A connection between neuronal death and Lewy bodies in Parkinson's disease has been discovered by a research team at The Scripps Research Institute (TSRI). The study published in the journal Proceedings of the National Academy of Sciences, offers an explanation for why neurons die off in the first place.
An estimated 10 million people worldwide are living with Parkinson's disease--an incurable neurodegenerative disorder that leads to an increasing loss of motor control.
If we could peer into the brains of these patients, we'd see two hallmarks of the disease. First, we'd see a die-off of the brain cells that produce a chemical called dopamine. We'd also see protein clumps called Lewy bodies inside the neurons.
'This study identifies the missing link between Lewy bodies and the type of damage that's been observed in neurons affected by Parkinson's," says Lasmézas, senior author of the study. "Parkinson's is a disorder of the mitochondria, and we discovered how Lewy bodies are releasing a partial break-down product that has a high tropism for the mitochondria and destroys their ability to produce energy."
Toxic protein travels to mitochondria to do damage
Lewy bodies were described a century ago, but it was not until 1997 that scientists discovered they were made of clumps of a misfolded protein called α-synuclein. When it's not misfolded, α-synuclein is believed to carry out functions related to the transmission of signals between neurons.
Lasmézas' research focuses on neurological disorders caused by misfolded proteins, such as Alzheimer's, Parkinson's, prion diseases, frontotemporal dementia and amyotrophic lateral sclerosis (ALS, Lou Gehrig's disease). She uses lab models, including cell cultures and mice, to study these diseases.
In the current study, Lasmézas and her team looked at cell cultures of neurons that were induced to accumulate fibrils made of misfolded α-synuclein, mimicking Lewy bodies in patients with Parkinson's. They discovered that when α-synuclein fibrils are broken down, it often creates a smaller protein clump, which they named pα-syn* (pronounced "P-alpha-syn-star").
"Sometimes the nerve cells can efficiently degrade the α-synuclein fibrils, but if they get overwhelmed, the degradation may be incomplete," she explains. "And it turns out that the result of that partial degradation, pα-syn*, is toxic."
Diego Grassi, PhD, a research associate in Lasmézas' lab, made this discovery by labeling the pα-syn* with an antibody so he could follow it throughout the cell after it was created.

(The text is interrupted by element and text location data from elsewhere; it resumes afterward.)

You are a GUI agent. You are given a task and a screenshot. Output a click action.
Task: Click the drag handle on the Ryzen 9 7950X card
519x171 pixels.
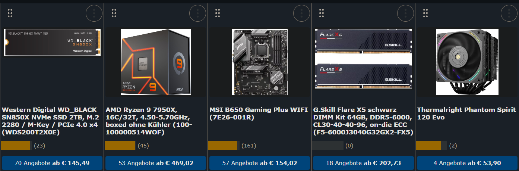coord(114,13)
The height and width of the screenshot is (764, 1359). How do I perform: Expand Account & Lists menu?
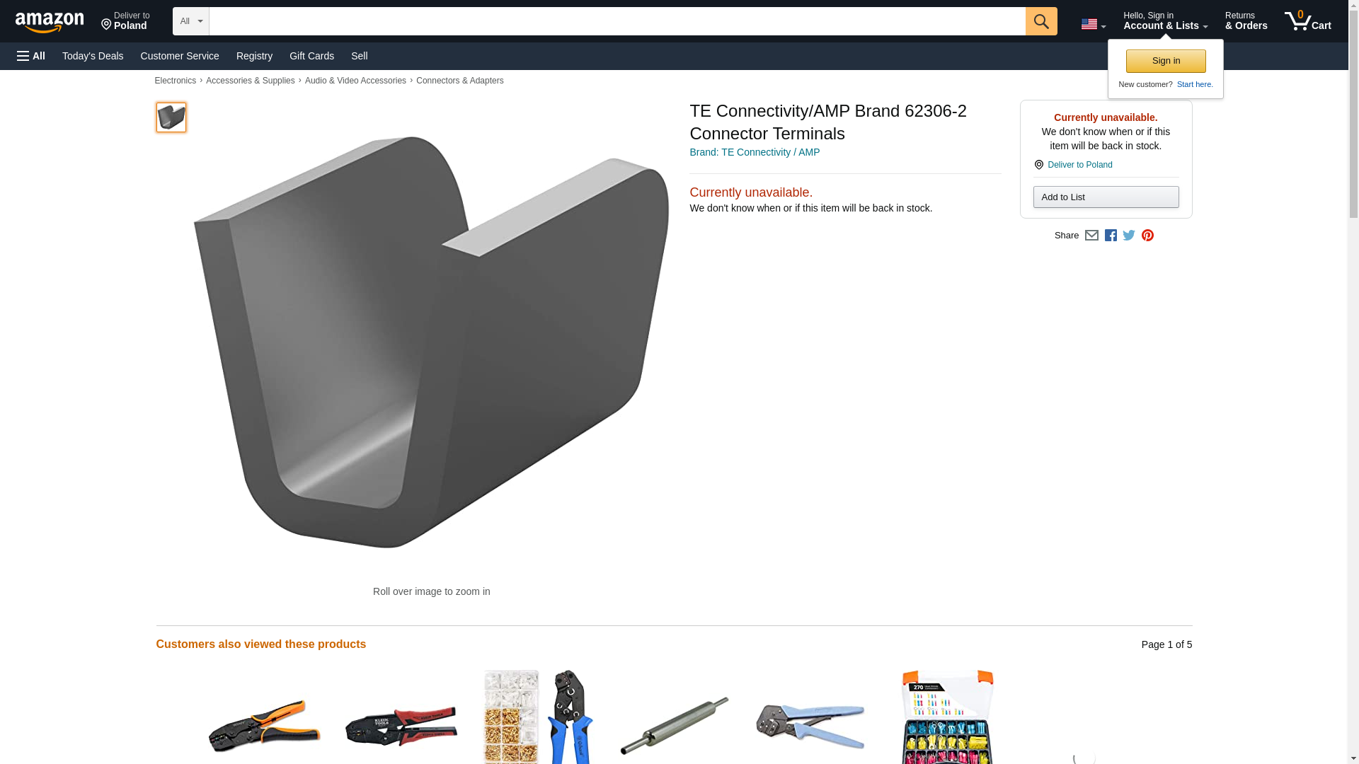tap(1165, 21)
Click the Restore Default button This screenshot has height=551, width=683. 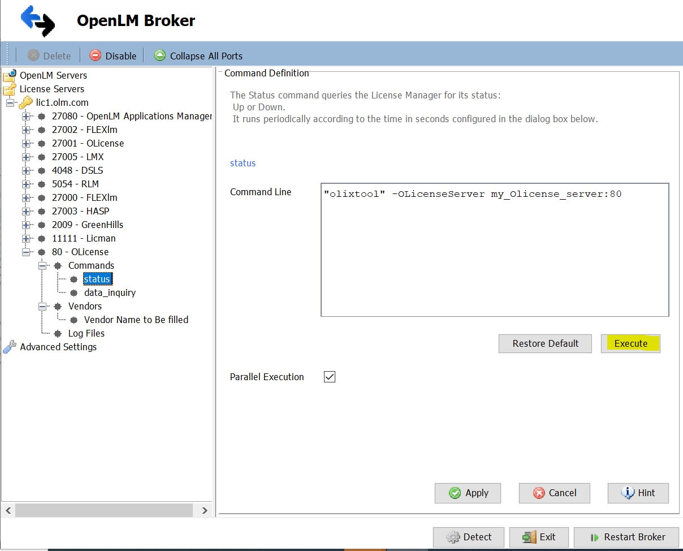544,343
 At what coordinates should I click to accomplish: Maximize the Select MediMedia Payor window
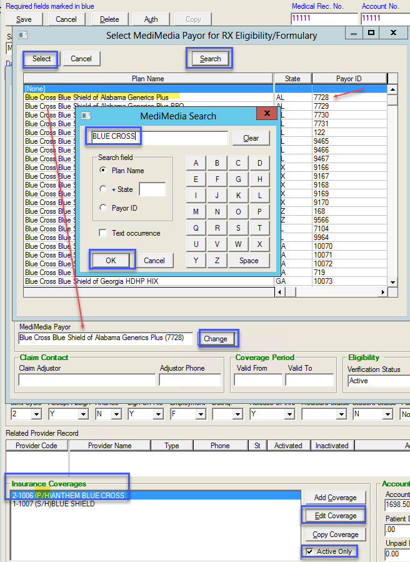click(371, 33)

He observed that pα-syn* traveled and attached itself to the mitochondria. Further investigation revealed that once the pα-syn* attached, the mitochondria started to break down. These fragmented mitochondria lose their ability to carry an electrochemical signal and produce energy.

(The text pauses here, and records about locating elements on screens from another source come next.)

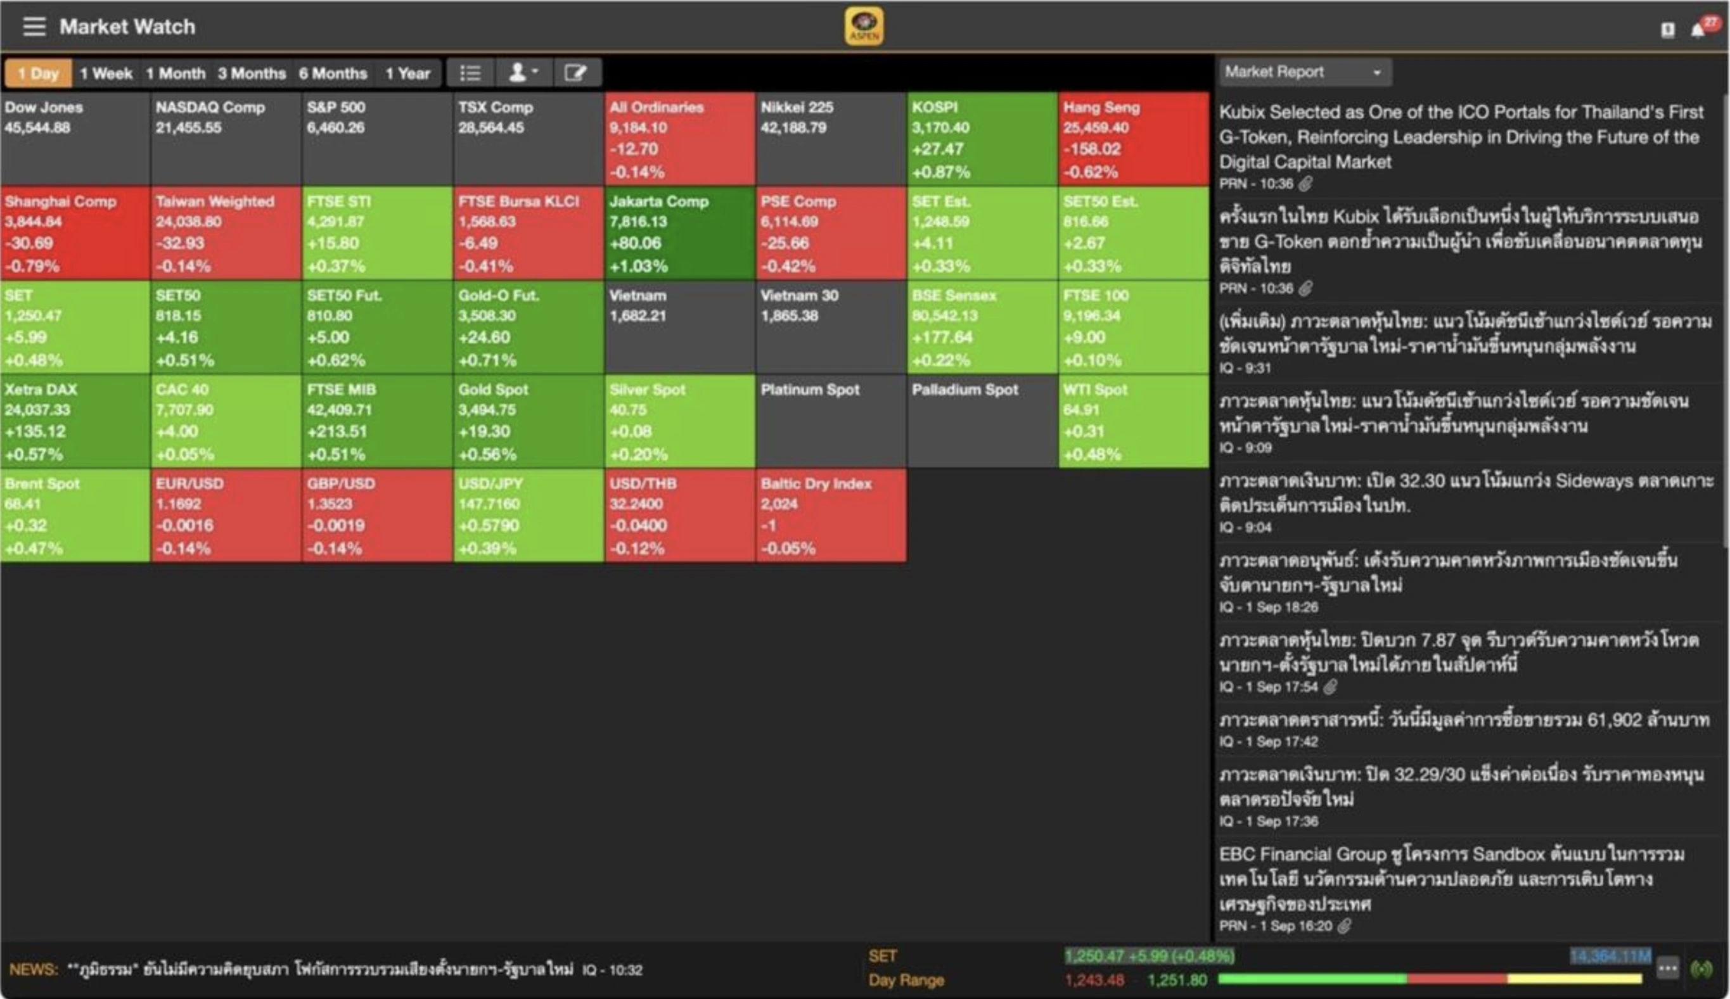
Task: Select the Jakarta Comp heatmap tile
Action: (679, 233)
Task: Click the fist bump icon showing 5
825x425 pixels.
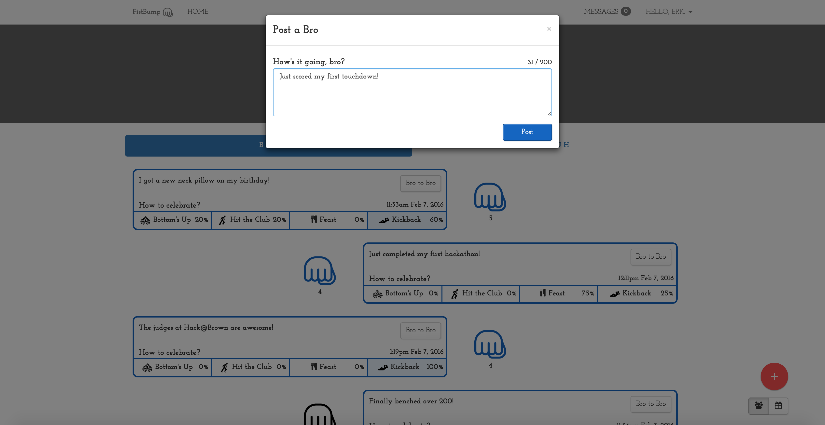Action: coord(490,197)
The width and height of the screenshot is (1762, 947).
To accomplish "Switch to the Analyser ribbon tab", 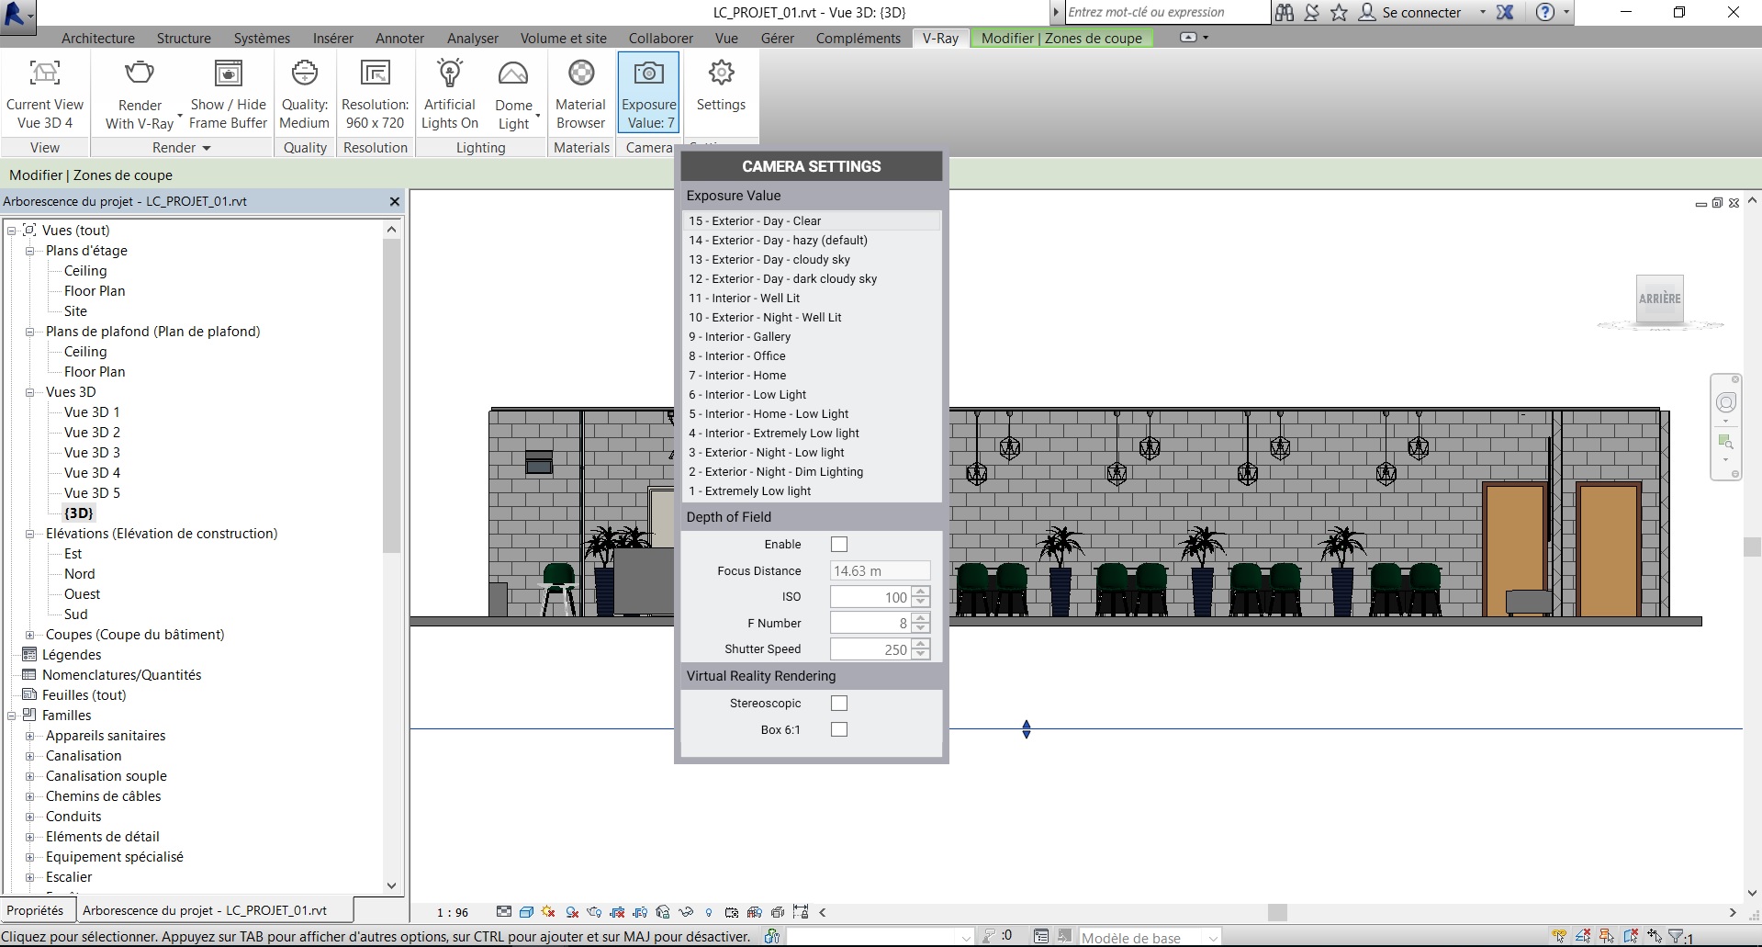I will pos(472,38).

The researchers followed up with an analysis of mouse and human brain samples. They confirmed the existence of pα-syn* in the dopamine-producing neurons.
"The Lewy bodies are big aggregates and they're sitting in the cell, but they don't come into direct contact with the mitochondria in the way pα-syn* does," Lasmézas explains. "With Diego's discovery, we've made a direct connection between the protein α-synuclein and the downstream effects that are observed when brain cells become damaged in Parkinson's."

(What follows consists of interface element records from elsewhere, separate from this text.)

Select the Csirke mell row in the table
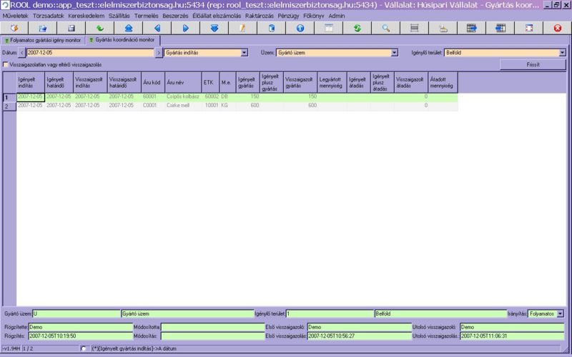The height and width of the screenshot is (357, 572). (179, 106)
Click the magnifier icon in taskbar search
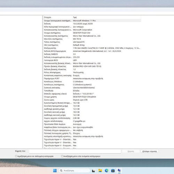Viewport: 174px width, 174px height. coord(61,171)
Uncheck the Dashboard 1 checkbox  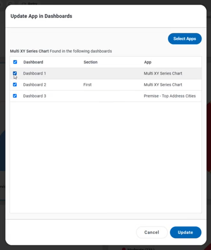15,73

Lasmézas plans to continue studying the connection between misfolded proteins and the destruction of mitochondria in neurons. "What we found may not be the only mechanism of toxicity, but we know it's important," she says. "This paper is about identifying where pα-syn* comes from and what it does to the mitochondria, but there's obviously, mechanistically, a lot that we still don't know."
She says that these findings also have implications for designing treatments for Parkinson's, noting that some drugs currently under development are focused on getting rid of larger fibrils that make up Lewy bodies.
"It's important to be aware that when Lewy bodies are broken down, these toxic substances may be created," Lasmézas says. In addition, she adds, the discovery of pα-syn* as an important component of the disease process points to a new target for creating drugs slowing disease progression.